Why Not Use Atomic Instructions for Condition Checking?

Because real-world conditions may not be simple enough to express with a single atomic instruction, we prefer using mutexes (more general) to protect condition access.

Lab Exercises

  1. Suppose sum is a shared variable, and three threads concurrently execute the T_sum function. What is the minimum possible value of sum after all threads exit?

    Hint: To prove a value is the minimum: 1. Show that all smaller values are impossible. 2. Demonstrate a valid concurrent execution order that produces this minimum value.

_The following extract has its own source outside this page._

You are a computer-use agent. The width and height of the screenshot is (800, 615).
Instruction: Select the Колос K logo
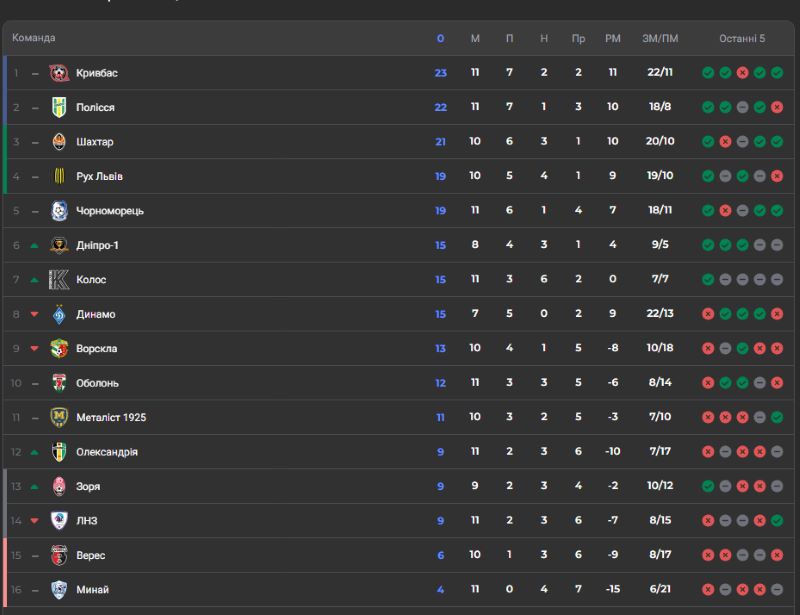tap(59, 280)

    Using our "mathematical model": each thread has 6 parts: (Load, Store, Load, Store, Load, Store). There are three such threads, and they are arranged in a sequence. The last Store operation determines the value of sum after all three threads have finished.

    int sum = 0;
    void T_sum() {
        for (int i = 0; i < 3; i++) {
            int t = load(sum);
            t += 1;
            store(sum, t);
        }
    }
    
    int main() {
        for (int i = 0; i < 3; i++) create(T_sum);
        join();
        printf("sum = %d\n", sum);
    }
    
  2. Use GCC's built-in atomic CAS function __sync_bool_compare_and_swap to solve the multithreaded increment problem.

    volatile int sum = 0;
    
    void T_sum() {
        for(int i=0;i < 10000; i++) {
            // your code here: increase sum atomically.
    
        }
    }
    
    int main() {
        for (int i=0;i<5;i++) create(T_sum);
        join();
        printf("sum = %d\n", sum);
    }
    

    GCC documentation: https://gcc.gnu.org/onlinedocs/gcc-14.2.0/gcc/_005f_005fsync-Builtins.html

  3. In the "Condition Variables" section, can T2's wakeup be moved outside the critical section of lk? That is, can T2 call release(lk) before wakeup()?